* Your objective *
From the first line to the last, please write out the data exactly.

(Collected data)
--------

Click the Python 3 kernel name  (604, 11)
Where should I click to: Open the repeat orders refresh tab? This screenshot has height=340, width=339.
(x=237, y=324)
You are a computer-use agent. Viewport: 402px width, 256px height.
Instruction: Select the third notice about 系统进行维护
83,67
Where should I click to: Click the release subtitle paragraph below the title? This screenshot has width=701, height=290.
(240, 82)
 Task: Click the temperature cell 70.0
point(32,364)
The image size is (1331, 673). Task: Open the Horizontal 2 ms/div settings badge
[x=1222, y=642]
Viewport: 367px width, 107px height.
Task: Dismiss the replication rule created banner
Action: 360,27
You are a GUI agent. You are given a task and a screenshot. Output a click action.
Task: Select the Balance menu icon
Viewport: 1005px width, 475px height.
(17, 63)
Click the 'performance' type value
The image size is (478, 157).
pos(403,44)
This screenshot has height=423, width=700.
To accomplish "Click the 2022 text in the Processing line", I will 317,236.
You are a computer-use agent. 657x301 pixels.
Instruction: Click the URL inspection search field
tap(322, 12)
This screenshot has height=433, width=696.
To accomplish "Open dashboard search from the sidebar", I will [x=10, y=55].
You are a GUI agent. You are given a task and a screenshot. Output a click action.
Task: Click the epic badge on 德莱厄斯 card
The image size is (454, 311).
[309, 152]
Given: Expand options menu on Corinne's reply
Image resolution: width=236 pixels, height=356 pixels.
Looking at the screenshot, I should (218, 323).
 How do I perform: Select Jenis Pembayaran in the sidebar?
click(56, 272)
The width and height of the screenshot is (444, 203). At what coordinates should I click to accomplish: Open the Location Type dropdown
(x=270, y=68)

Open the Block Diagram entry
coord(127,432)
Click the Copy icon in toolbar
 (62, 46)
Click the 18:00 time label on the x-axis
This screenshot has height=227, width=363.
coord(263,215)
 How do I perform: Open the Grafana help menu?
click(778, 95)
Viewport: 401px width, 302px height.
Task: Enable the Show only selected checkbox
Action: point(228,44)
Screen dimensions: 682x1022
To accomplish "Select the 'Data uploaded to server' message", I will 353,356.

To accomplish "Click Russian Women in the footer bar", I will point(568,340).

--------

* Task response *
Click the Python 3 kernel name  (604, 11)
Where should I click to: Open the repeat orders refresh tab? This screenshot has height=340, width=339.
(x=237, y=324)
You are a computer-use agent. Viewport: 402px width, 256px height.
Instruction: Select the third notice about 系统进行维护
83,67
Where should I click to: Click the release subtitle paragraph below the title? This screenshot has width=701, height=290.
(240, 82)
 Task: Click the temperature cell 70.0
point(32,364)
The image size is (1331, 673). Task: Open the Horizontal 2 ms/div settings badge
[x=1222, y=642]
Viewport: 367px width, 107px height.
Task: Dismiss the replication rule created banner
Action: 360,27
You are a GUI agent. You are given a task and a screenshot. Output a click action.
Task: Select the Balance menu icon
Viewport: 1005px width, 475px height.
(17, 63)
Click the 'performance' type value
The image size is (478, 157).
pos(403,44)
This screenshot has height=423, width=700.
To accomplish "Click the 2022 text in the Processing line", I will 317,236.
You are a computer-use agent. 657x301 pixels.
Instruction: Click the URL inspection search field
tap(322, 12)
This screenshot has height=433, width=696.
To accomplish "Open dashboard search from the sidebar", I will [x=10, y=55].
You are a GUI agent. You are given a task and a screenshot. Output a click action.
Task: Click the epic badge on 德莱厄斯 card
The image size is (454, 311).
[309, 152]
Given: Expand options menu on Corinne's reply
Image resolution: width=236 pixels, height=356 pixels.
Looking at the screenshot, I should (218, 323).
 How do I perform: Select Jenis Pembayaran in the sidebar?
click(56, 272)
The width and height of the screenshot is (444, 203). At what coordinates should I click to accomplish: Open the Location Type dropdown
(x=270, y=68)

Open the Block Diagram entry
coord(127,432)
Click the Copy icon in toolbar
 (62, 46)
Click the 18:00 time label on the x-axis
This screenshot has height=227, width=363.
coord(263,215)
 How do I perform: Open the Grafana help menu?
click(778, 95)
Viewport: 401px width, 302px height.
Task: Enable the Show only selected checkbox
Action: point(228,44)
Screen dimensions: 682x1022
To accomplish "Select the 'Data uploaded to server' message", I will 353,356.

To accomplish "Click Russian Women in the footer bar", I will point(568,340).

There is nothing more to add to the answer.